What about the grandkids? They have a higher risk from the flu than they do from COVID. In Florida, the risk of death from confirmed COVID-19 under the age of 25 is 0.02%. That’s not a misprint. School kids have much higher risk from a host of causes if they stay at home than if they go to school. But what about teachers? As long as they’re under age 45, their risk from confirmed infection only increases to 0.03%. In other words, the overall risk is almost unmeasurable. But as teachers get older and acquire more medical problems, they may need to make individual judgments as to whether they will go to work. But even then, they still have higher risks in the community, so the difference at work or at home is almost none. But schools can be like restaurants and use UV sterilization in their air conditioning systems. It’s a low cost tool.

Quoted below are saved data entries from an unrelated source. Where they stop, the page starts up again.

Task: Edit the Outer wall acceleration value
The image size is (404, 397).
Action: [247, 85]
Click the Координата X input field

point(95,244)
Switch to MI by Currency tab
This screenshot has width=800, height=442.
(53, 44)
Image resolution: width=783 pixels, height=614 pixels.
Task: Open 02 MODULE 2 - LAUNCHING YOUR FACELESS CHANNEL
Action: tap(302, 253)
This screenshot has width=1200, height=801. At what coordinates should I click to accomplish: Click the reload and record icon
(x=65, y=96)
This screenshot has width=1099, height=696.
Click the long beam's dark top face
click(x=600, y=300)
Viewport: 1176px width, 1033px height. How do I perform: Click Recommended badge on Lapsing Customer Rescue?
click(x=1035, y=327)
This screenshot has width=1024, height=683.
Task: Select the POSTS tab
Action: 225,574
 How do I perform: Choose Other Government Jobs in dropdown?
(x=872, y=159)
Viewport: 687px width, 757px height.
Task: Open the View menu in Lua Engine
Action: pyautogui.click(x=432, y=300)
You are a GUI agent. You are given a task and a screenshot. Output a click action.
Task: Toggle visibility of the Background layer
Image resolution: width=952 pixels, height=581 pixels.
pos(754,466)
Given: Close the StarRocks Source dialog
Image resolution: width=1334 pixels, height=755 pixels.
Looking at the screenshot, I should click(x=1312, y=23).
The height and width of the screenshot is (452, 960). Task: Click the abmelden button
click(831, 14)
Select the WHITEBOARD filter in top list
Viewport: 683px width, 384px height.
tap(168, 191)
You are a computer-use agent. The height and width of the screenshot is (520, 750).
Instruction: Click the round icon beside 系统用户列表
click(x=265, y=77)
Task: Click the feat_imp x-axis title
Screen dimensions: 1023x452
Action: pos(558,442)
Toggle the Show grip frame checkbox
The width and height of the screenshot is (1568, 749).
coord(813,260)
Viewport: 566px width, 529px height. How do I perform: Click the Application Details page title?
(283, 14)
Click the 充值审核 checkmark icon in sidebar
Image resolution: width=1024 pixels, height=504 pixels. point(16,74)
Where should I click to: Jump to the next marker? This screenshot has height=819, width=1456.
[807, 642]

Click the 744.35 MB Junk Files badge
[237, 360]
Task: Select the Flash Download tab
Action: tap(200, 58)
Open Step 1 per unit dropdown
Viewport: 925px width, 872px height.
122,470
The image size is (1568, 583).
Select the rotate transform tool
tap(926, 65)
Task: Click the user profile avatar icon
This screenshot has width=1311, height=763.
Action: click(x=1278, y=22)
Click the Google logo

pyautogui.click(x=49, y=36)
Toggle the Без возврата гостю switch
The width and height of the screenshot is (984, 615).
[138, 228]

I can’t finish this without revisiting the “social distancing” nonsense. As I mentioned above, there’s no data to suggest that any distance, be it one meter, six feet, two club lengths, or line of sight, makes any difference. The disease is airborne, spread by aerosol, and that means by extended exposure in a closed space where virus can build up. Inside such a space, social distancing is meaningless, because the air isn’t refreshed. A restaurant at half capacity will saturate at the same rate from a single sick patron as at full capacity. If nobody sick is there, nobody else will get sick. If it’s a newer building with a twenty-foot ceiling, it will take longer than an old New York diner with a ten or twelve foot ceiling. But it will still saturate. Outside, social distancing is complete nonsense for the reasons we’ve already discussed.
Churches suffer from the same issues as restaurants. But churches typically have high internal volumes, slowing saturation. At the same time, if they vigorously exclude ill people and use UV sterilization, they can also become safe.
Masks, social distancing and hand washing are futile in efforts to stop an airborne disease. They may satisfy the psychological need to “do something,” but ultimately have no effect.
This epidemic is going to run its course regardless of what we do. No society-wide measures will make any ultimate difference whatever. It is what it is!
Individuals can reduce their personal risks. If you’re elderly and infirm, isolation, UV, and PPE are all sensible, because your risk if you catch the Wuhan Flu is significant. But if you’re younger and healthy, all that effort will be wasted. Your risk from the bug is insignificant. So get on with your life.
We need to open America for business yesterday. Children need to be back in school, regardless of the panic porn being spread by teachers’ unions. We need to carefully assess how to do the small targeted changes that actually can reduce the spread of the plague in specific sites. Anything else is wasted effort.